3.3 Performance of DenseNet121 Network

In the DenseNet architecture, each layer receives additional inputs from the all previous layers and passes its own feature maps to all subsequent layers to maintain the forwarding nature of the feed. Therefore, the problem of vanishing derivatives can be solved in this kind of architecture. Concept of the architecture is illustrated in Fig. 5.

Fig. 5
figure 5

A 5-layer dense block with a growth rate of k = 4. Each layer takes all preceding feature-maps as inputs [16]

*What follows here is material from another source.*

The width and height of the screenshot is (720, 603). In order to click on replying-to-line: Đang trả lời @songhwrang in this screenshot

Figure 6 depicts the change of loss and accuracy values versus epoch. It can be seen that the value of losses during the training is continuously decreased, however, with a slow rate. Apparently, the convergence stays at around 30 epochs. Figure 7 shows the confusion matrix and normalized confusion matrix, in which the accuracy of each class tests is represented by the color saturation contours. The results showed that 7 out of 180 images were misclassified. Additionally, the receiver operating characteristic (ROC) and Precision-Recall curves are shown in Fig. 8.

Fig. 6
figure 6

a Accuracy and b Loss on the training set and validation set

Fig. 7
figure 7

a Confusion matrix and b Normalized confusion matrix

Fig. 8
figure 8

a ROC curve and b Precision-recall curve

4 Conclusions

Since the ground settlement can result to cracks of the buildings or failure of the diagram wall during excavation phase. It is needed to monitor and detect these kinds of settlement by real-time image processing. Recently, with the advancement of artificial intelligence, the deep learning technique has been widely applied to various fields for detection and classification using image database. In this study, the feasibility of deep learning technique application to the assessment of ground damage is presented. Seven network architectures, including: Xception, VGG16, InceptionV3, MobileNet, DenseNet121, NASNetMobile, and EfficienNetB0 were in cross comparison in terms of accuracy.

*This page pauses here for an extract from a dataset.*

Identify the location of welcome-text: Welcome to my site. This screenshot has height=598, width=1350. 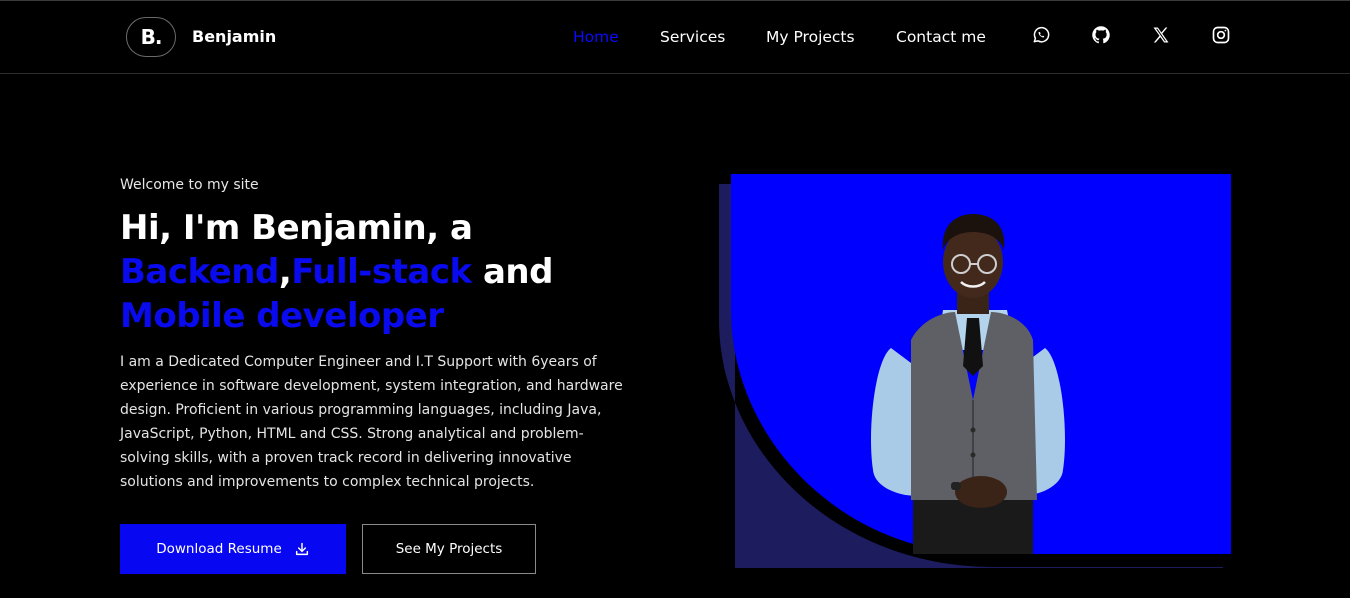
(190, 185).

Consequently, the pre-trained networks were highly applicable for the classifications of damage level, although they were trained on completely different datasets due to the sharing of low-level features. These features were learned during the training process and transferred to other objects with a rapid convergence and high accuracy. The pre-trained networks are promising for their implementation in CNN architecture with a limited number of training samples. Among seven selected CNN architectures, the DenseNet121 network architecture performs the most efficiently accuracy of 96.11% for testing set. Furthermore, seven different optimizers were coupled on DenseNet121 model, in which the Adam optimizer performs the highest accuracy in comparison with other optimizers.

In further researches, the database with images of ground settlement should be captured considering various conditions (such as lighting, camera distances, and angle to the ground sufaces) to improve the accuracy and robustness of the proposed method.